Bangalore · Der Digital Markets Act verbietet großen Technologiefirmen unter anderem nun, eigene Produkte zu bevorzugen. Was sich folglich auf den Plattformen von Meta ändern wird.

 Das Logo von Meta an einer Wand (Symbolbild).

Das Logo von Meta an einer Wand (Symbolbild).

Foto: AFP/FABRICE COFFRINI

Als Reaktion auf verschärfte Auflagen der Europäischen Union (EU) überarbeitet Meta seine Online-Netzwerke Facebook und Instagram. Europäische Nutzer erhielten künftig die Wahl, ob Dienste des Konzerns Daten untereinander austauschen dürfen, teilte Meta am Montag mit. Zugänge für Facebook, Facebook Messenger und Instagram könnten dann auf Wunsch unabhängig voneinander verwaltet werden. Dies gelte auch für die Videospiele-Plattform und den Online-Marktplatz von Meta.

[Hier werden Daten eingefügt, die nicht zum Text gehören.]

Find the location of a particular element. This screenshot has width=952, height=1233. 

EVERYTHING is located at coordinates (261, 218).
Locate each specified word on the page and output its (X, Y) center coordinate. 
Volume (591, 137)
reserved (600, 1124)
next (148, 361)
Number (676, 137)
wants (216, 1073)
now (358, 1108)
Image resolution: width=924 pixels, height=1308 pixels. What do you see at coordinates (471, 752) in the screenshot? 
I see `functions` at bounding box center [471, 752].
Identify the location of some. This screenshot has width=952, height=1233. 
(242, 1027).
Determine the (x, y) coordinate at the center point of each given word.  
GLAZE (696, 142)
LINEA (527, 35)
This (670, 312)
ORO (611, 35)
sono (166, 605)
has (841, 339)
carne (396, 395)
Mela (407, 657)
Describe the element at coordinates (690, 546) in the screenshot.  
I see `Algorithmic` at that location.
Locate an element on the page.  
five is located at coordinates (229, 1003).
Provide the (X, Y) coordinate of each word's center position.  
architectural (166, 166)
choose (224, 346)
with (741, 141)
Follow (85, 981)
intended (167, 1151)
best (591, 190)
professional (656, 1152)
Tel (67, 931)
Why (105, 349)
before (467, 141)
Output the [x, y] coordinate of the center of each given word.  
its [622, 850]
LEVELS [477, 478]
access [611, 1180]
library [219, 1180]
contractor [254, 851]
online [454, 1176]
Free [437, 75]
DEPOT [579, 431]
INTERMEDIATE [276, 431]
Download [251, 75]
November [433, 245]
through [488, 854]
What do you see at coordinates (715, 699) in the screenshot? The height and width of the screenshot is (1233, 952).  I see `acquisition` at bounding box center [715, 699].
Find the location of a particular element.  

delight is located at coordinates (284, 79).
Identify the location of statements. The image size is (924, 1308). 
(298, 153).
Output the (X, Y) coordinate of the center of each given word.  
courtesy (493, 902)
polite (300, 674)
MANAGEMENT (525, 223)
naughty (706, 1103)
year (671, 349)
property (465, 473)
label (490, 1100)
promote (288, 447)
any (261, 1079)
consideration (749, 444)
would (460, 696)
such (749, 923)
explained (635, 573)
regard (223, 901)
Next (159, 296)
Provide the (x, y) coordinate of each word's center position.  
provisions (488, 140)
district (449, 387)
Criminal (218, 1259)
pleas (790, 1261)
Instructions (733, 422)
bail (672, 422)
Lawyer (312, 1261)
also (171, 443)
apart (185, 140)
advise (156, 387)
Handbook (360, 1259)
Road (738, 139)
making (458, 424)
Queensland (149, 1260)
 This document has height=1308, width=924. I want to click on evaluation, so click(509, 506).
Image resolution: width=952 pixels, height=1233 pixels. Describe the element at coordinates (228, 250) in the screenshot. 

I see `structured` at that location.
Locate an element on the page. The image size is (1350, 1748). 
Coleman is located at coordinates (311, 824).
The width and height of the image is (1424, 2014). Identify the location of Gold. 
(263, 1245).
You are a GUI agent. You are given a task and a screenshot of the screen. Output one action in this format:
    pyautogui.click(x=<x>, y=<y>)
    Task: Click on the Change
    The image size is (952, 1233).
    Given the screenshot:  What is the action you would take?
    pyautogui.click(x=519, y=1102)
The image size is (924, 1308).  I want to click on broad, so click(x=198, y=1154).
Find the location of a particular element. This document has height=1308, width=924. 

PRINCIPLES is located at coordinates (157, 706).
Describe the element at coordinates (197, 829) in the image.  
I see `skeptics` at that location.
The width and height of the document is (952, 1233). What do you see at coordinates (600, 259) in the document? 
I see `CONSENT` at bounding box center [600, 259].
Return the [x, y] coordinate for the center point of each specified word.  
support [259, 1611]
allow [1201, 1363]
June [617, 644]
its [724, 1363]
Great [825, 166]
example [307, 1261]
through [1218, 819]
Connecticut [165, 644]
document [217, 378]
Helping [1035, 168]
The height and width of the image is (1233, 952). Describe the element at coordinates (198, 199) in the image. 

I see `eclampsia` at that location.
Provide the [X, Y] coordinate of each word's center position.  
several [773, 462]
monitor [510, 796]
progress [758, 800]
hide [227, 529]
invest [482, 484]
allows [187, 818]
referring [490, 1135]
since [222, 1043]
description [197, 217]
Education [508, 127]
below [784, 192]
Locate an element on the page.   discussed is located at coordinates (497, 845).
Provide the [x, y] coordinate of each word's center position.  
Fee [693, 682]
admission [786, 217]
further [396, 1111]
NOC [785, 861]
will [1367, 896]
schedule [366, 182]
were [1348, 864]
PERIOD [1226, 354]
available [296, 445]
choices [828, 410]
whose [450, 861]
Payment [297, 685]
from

Die Änderungen sind eine Folge des europäischen Digital Markets Act (DMA). Er verbietet großen Technologiefirmen unter anderem, eigene Produkte zu bevorzugen. So hatte beispielsweise die Alphabet-Tochter Google vergangene Woche Änderungen bei ihrer Internet-Suche angekündigt, um konkurrierende Vergleichsseiten prominenter zu präsentieren. Bei einer Missachtung des DMA drohen den Konzernen Strafen von bis zu zehn Prozent des jährlichen Umsatzes.